- **EXERCISE PROMPT**: Word for word, return every record that follows.
··· INFORMATION PROVIDED
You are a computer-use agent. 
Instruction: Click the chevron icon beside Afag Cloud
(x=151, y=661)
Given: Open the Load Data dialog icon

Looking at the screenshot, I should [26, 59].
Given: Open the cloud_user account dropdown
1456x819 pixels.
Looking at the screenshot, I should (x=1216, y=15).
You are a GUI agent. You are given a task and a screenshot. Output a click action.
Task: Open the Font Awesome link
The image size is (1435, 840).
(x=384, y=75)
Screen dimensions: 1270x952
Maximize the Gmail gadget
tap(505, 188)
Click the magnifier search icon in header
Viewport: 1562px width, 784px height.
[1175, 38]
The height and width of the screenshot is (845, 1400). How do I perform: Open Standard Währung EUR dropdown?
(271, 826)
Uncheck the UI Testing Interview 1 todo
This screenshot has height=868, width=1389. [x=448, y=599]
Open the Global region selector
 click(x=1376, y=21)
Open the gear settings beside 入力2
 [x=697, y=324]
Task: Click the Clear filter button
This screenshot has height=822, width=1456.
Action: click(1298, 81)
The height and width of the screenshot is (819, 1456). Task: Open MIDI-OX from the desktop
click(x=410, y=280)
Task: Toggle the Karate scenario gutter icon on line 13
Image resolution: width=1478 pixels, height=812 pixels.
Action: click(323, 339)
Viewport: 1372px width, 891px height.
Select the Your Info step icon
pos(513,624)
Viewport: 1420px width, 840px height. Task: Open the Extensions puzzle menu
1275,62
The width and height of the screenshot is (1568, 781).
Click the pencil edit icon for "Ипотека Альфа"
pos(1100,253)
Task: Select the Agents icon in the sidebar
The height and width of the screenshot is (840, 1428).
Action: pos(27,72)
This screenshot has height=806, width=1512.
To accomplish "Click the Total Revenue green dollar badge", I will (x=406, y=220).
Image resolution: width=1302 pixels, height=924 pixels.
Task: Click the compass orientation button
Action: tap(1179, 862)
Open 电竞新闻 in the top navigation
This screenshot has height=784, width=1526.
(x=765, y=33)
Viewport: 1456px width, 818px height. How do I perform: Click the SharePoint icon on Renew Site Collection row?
······
- **RESPONSE TO THIS TASK**:
You are a computer-use agent. 
Instruction: Click the chevron icon beside Afag Cloud
(x=151, y=661)
Given: Open the Load Data dialog icon

Looking at the screenshot, I should [26, 59].
Given: Open the cloud_user account dropdown
1456x819 pixels.
Looking at the screenshot, I should (x=1216, y=15).
You are a GUI agent. You are given a task and a screenshot. Output a click action.
Task: Open the Font Awesome link
The image size is (1435, 840).
(x=384, y=75)
Screen dimensions: 1270x952
Maximize the Gmail gadget
tap(505, 188)
Click the magnifier search icon in header
Viewport: 1562px width, 784px height.
[1175, 38]
The height and width of the screenshot is (845, 1400). How do I perform: Open Standard Währung EUR dropdown?
(271, 826)
Uncheck the UI Testing Interview 1 todo
This screenshot has height=868, width=1389. [x=448, y=599]
Open the Global region selector
 click(x=1376, y=21)
Open the gear settings beside 入力2
 [x=697, y=324]
Task: Click the Clear filter button
This screenshot has height=822, width=1456.
Action: click(1298, 81)
The height and width of the screenshot is (819, 1456). Task: Open MIDI-OX from the desktop
click(x=410, y=280)
Task: Toggle the Karate scenario gutter icon on line 13
Image resolution: width=1478 pixels, height=812 pixels.
Action: click(323, 339)
Viewport: 1372px width, 891px height.
Select the Your Info step icon
pos(513,624)
Viewport: 1420px width, 840px height. Task: Open the Extensions puzzle menu
1275,62
The width and height of the screenshot is (1568, 781).
Click the pencil edit icon for "Ипотека Альфа"
pos(1100,253)
Task: Select the Agents icon in the sidebar
The height and width of the screenshot is (840, 1428).
Action: pos(27,72)
This screenshot has height=806, width=1512.
To accomplish "Click the Total Revenue green dollar badge", I will (x=406, y=220).
Image resolution: width=1302 pixels, height=924 pixels.
Task: Click the compass orientation button
Action: tap(1179, 862)
Open 电竞新闻 in the top navigation
This screenshot has height=784, width=1526.
(x=765, y=33)
Viewport: 1456px width, 818px height. How do I perform: Click the SharePoint icon on Renew Site Collection row?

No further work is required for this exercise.